How We Deliver
We start by understanding the domain: your terminology, data sources, decision processes, and the systems your teams interact with daily. This context shapes every aspect of the AI tool, from prompt design and retrieval strategy to output format and integration points.
Development follows a prototype-to-production path. We build a working proof of concept against real data early, validate it with end users, and then harden the tool for production: adding error handling, access controls, usage telemetry, and fallback behaviour for edge cases.
Integration is done at the system level, connecting the AI tool to your CRM, ERP, ticketing, or data warehouse via APIs. We implement feedback loops so the tool improves over time based on corrections, usage patterns, and changing business rules.
- Discovery: domain immersion, data source mapping, user workflow analysis
- Prototype: working proof of concept validated with real users and real data
- Production: error handling, access controls, telemetry, edge case coverage
- Integration: API connections to core systems, feedback loops, iterative improvement
Our Approach
Every custom AI tool engagement begins with domain immersion. We spend dedicated time understanding your industry vocabulary, data structures, decision workflows, and the specific contexts in which the tool will operate. Generic AI solutions fail because they lack this contextual grounding. By investing in deep domain understanding upfront, we ensure the tool produces outputs that are immediately useful to the people who will rely on it daily, using the right terminology, referencing the right data sources, and respecting the operational constraints your team works within.
Development follows a deliberate prototype-to-production path. We build a functional proof of concept within the first few weeks, validated against real data and tested by actual end users. This early prototype surfaces misalignments between the tool's behaviour and user expectations before significant engineering effort is invested. Feedback from prototype testing directly shapes the production build, which adds error handling, access controls, rate limiting, usage telemetry, and graceful degradation for edge cases that the prototype did not need to handle.

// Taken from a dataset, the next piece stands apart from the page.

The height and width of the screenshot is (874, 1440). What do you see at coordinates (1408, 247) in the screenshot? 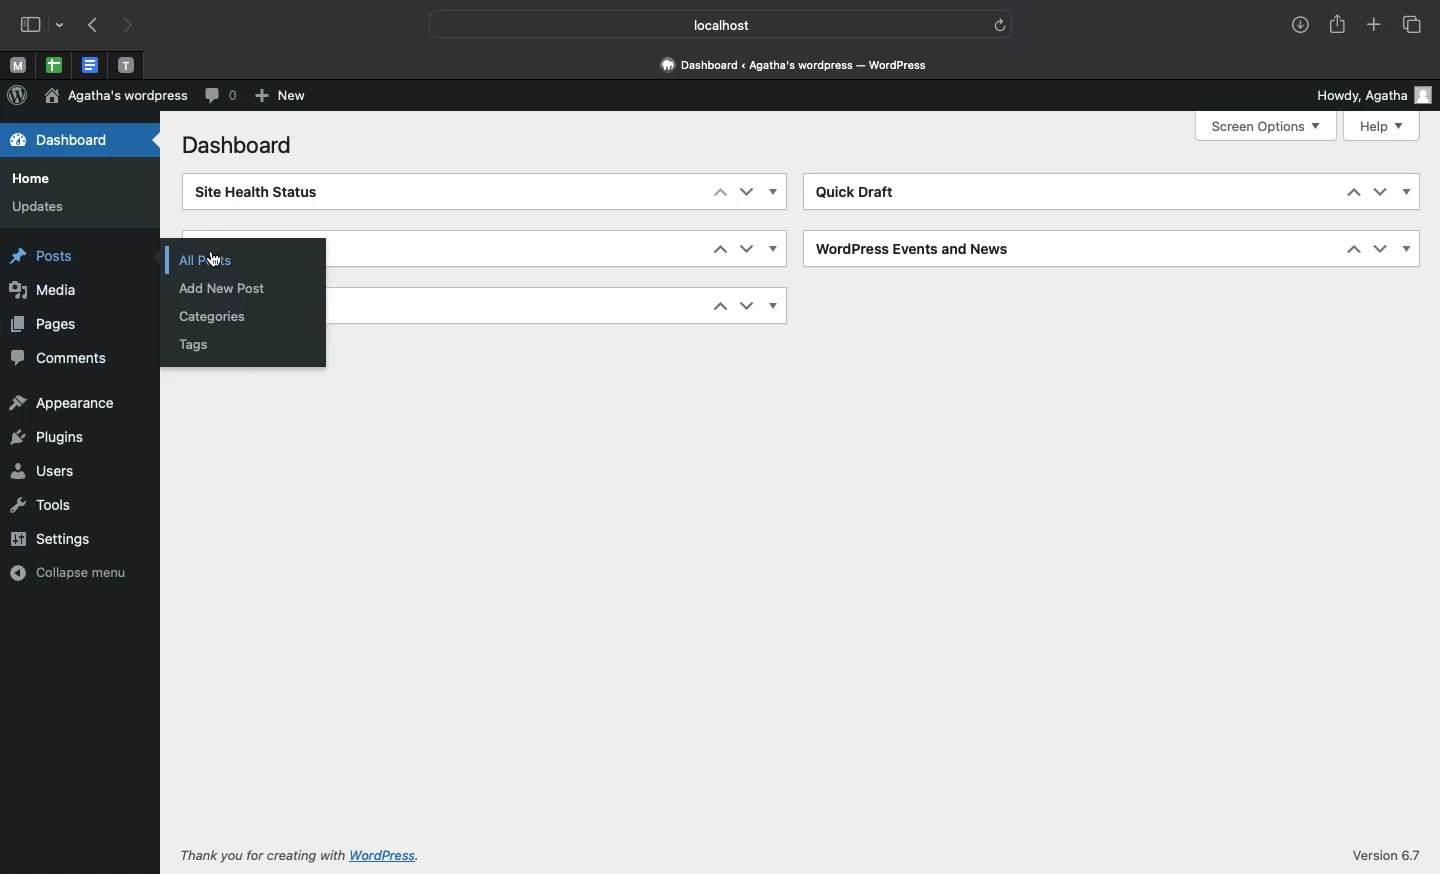
I see `Show` at bounding box center [1408, 247].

Integration architecture receives the same level of design rigour as the AI components. The tool must connect to your existing systems, whether that is a CRM, ERP, ticketing platform, data warehouse, or internal API. We design these integrations with explicit data contracts, authentication flows, error recovery behaviour, and rate-limiting safeguards. The integration layer is built to be resilient: if a downstream system is unavailable, the AI tool degrades gracefully rather than failing silently or producing incorrect results.
Continuous improvement is treated as an operational discipline, not a one-time feature. We instrument every AI tool with telemetry that captures usage patterns, response quality signals, user corrections, and system performance metrics. This data feeds a structured review cycle where model configurations, retrieval strategies, and prompt designs are refined based on real-world evidence. The tool gets better over time because improvement is built into the operating model, not dependent on ad-hoc intervention.
Frequently Asked Questions
How long does it take to build a custom AI tool?
A working prototype is typically ready within 3 to 4 weeks. This is a functional tool tested against real data, not a mockup. The production build, including error handling, access controls, system integration, and telemetry, usually takes an additional 6 to 10 weeks depending on the number of integration points and the complexity of the domain logic. Total timeline from kickoff to production deployment is generally 10 to 14 weeks. We scope in phases so you see working software early and can make informed decisions about where to invest additional effort.
What systems can you integrate with?
We integrate with any system that exposes an API or supports structured data exchange. Common integration targets include Salesforce, HubSpot, Microsoft Dynamics, SAP, ServiceNow, Jira, Confluence, Slack, Microsoft Teams, PostgreSQL, SQL Server, Snowflake, BigQuery, and custom internal APIs. For systems without modern API support, we build adapter layers using database connectors, file-based exchange, or webhook intermediaries. Every integration is designed with explicit data contracts and error handling so the AI tool remains reliable even when upstream systems behave unexpectedly.
How do you handle data privacy when building AI tools?
Data privacy is addressed at every stage of the engagement. During discovery, we classify all data sources by sensitivity and identify applicable regulations including GDPR, industry-specific rules, and internal data governance policies. The architecture is designed to minimise data exposure: we use retrieval-augmented generation patterns that query data at runtime rather than embedding sensitive information into model weights, implement role-based access controls, encrypt data in transit and at rest, and maintain audit logs of all data access. For clients with strict data residency requirements, we deploy within specified geographic regions and can operate entirely on-premises or within private cloud environments.